How can a new vehicle maker ‘fast find and fix’ usability problems when its production cars do not yet exist, where the system itself is confidential – all while obeying highway and covid regulations too?
We describe the use of Rapid Iterative Testing and Evaluation (RITE) to study, over a period of two weeks, a novel automotive touchscreen-based ventilation UI, and how we adapted standard RITE and UX research methods to fit the unique, confined, sometimes moving, car space. Climate control is also different in an Electric Vehicle to a traditional internal combustion engine vehicle and consequently requires a different user mental model to operate efficiently. In addition ecological validity can also be challenging when testing a prototype vehicle.
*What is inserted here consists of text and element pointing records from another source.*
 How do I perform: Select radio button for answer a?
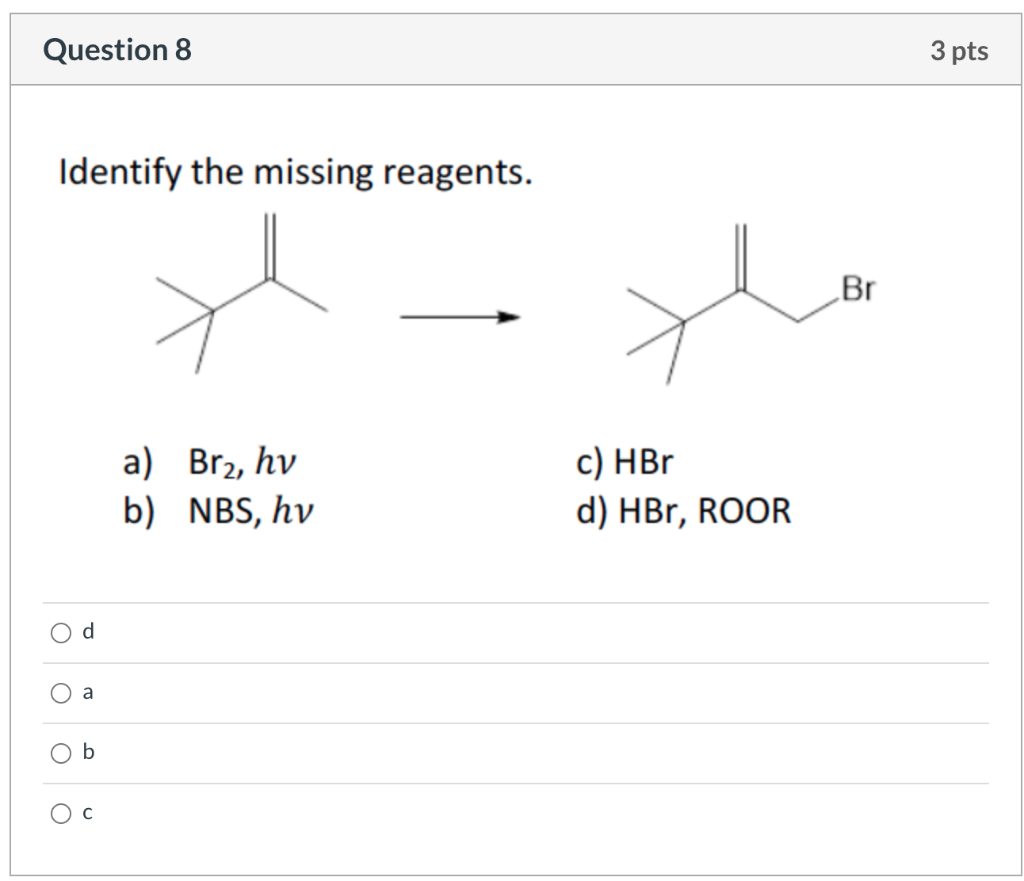(60, 691)
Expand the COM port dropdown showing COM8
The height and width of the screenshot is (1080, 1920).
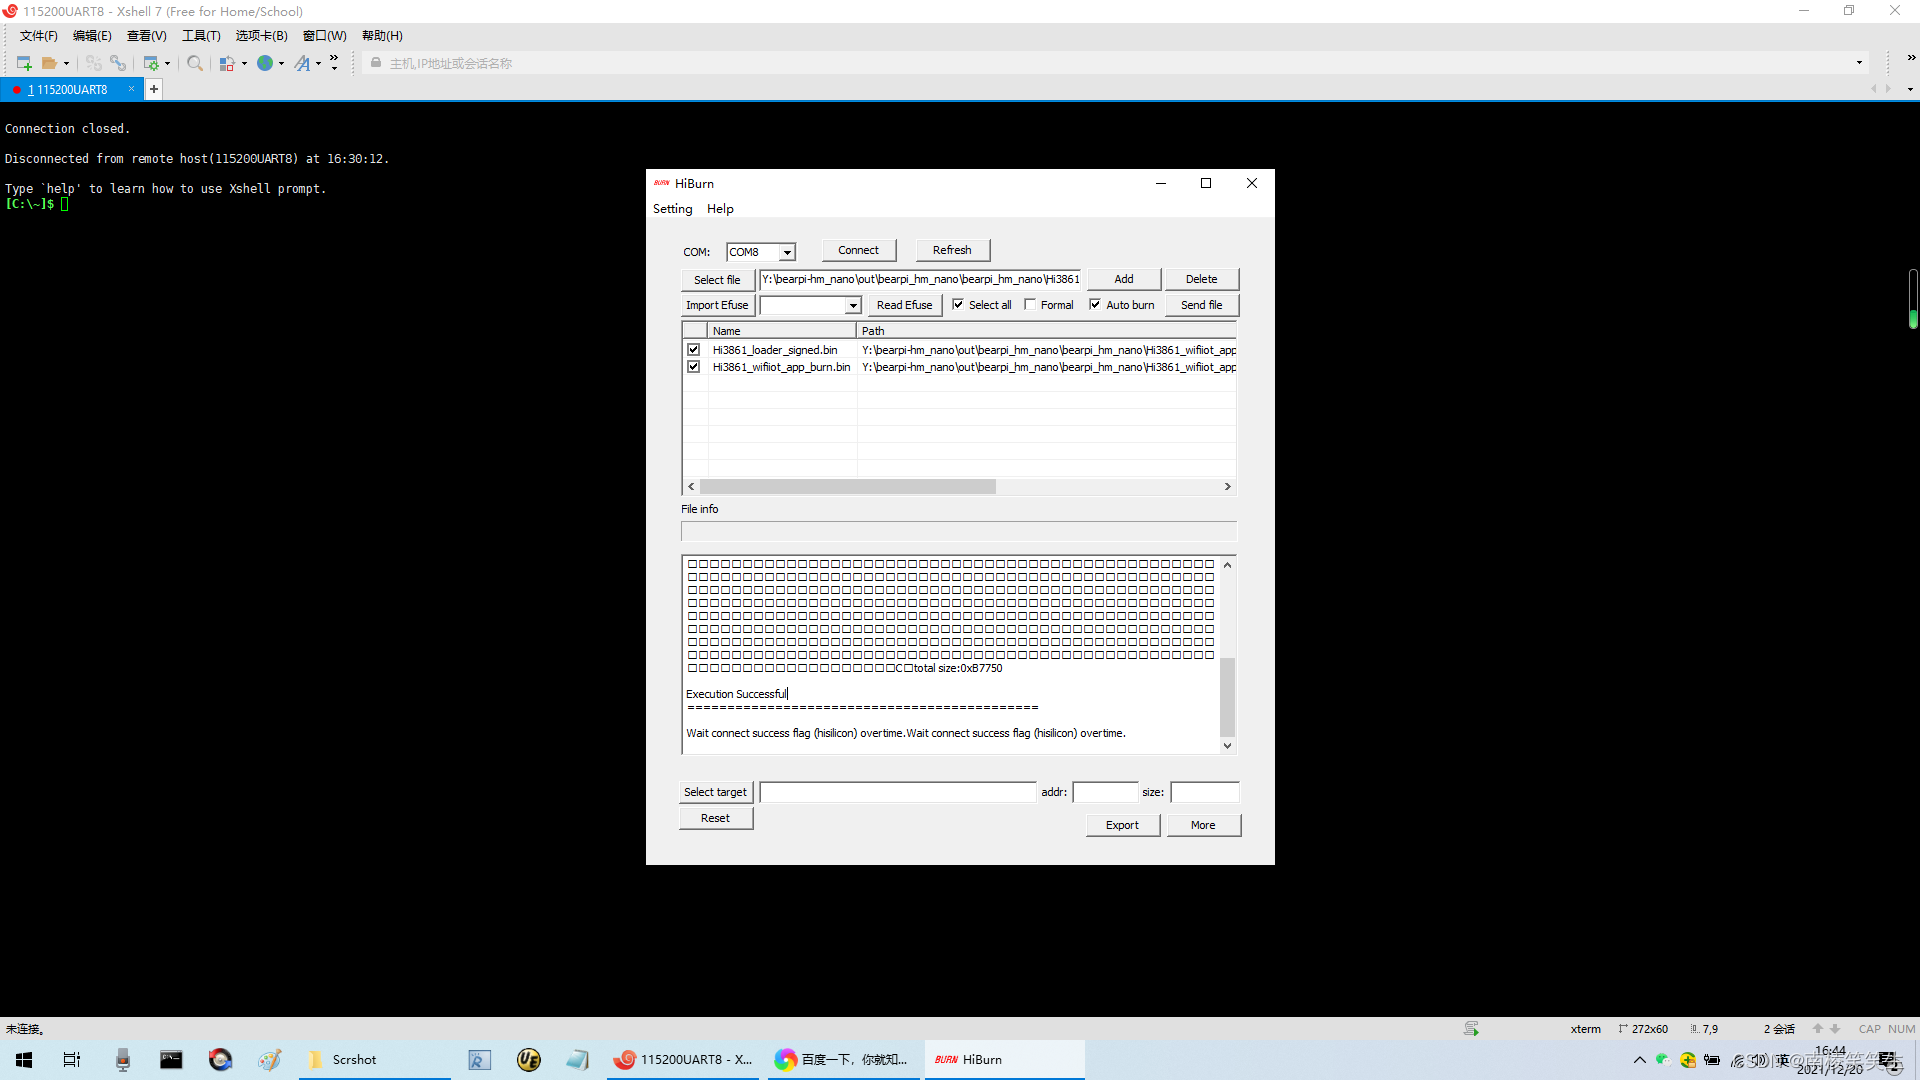click(x=787, y=252)
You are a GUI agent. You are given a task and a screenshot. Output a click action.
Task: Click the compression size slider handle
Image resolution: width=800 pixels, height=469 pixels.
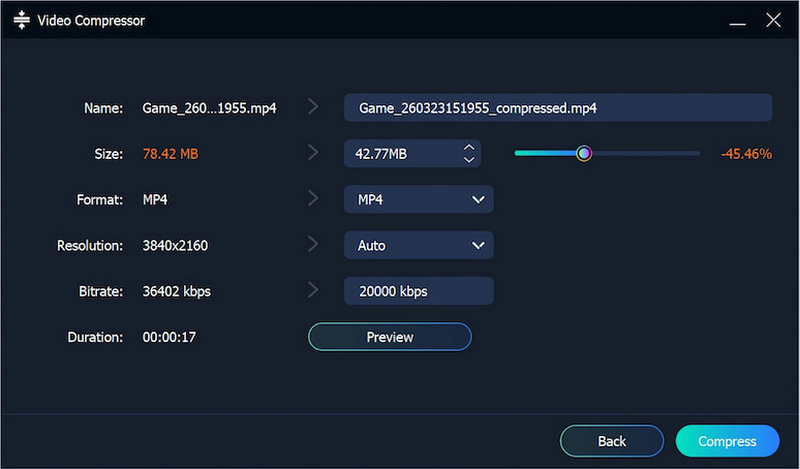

We describe some pragmatic ways we devised to make static drivers feel like they’re driving (and feel like they’re hot or cold too); how we used limited on-road studies to validate our static findings, and how these findings and our recommendations made a significant impact to the driving experience as a whole, in some cases going beyond the original brief.
The importance and challenges of working co-operatively with designers, researchers and engineers with limited time and resources as well as a bit of skepticism is also addressed along with the importance of collaboration, triangulation and sticky putty to “hold everything together”.
We conclude that RITE has high impact relative to the effort involved, and helps elevate the role of UX researcher to a professional who works with designers to recommend and iterate, as opposed to a ‘tester’ brought in at the last minute to ‘validate’ an interface.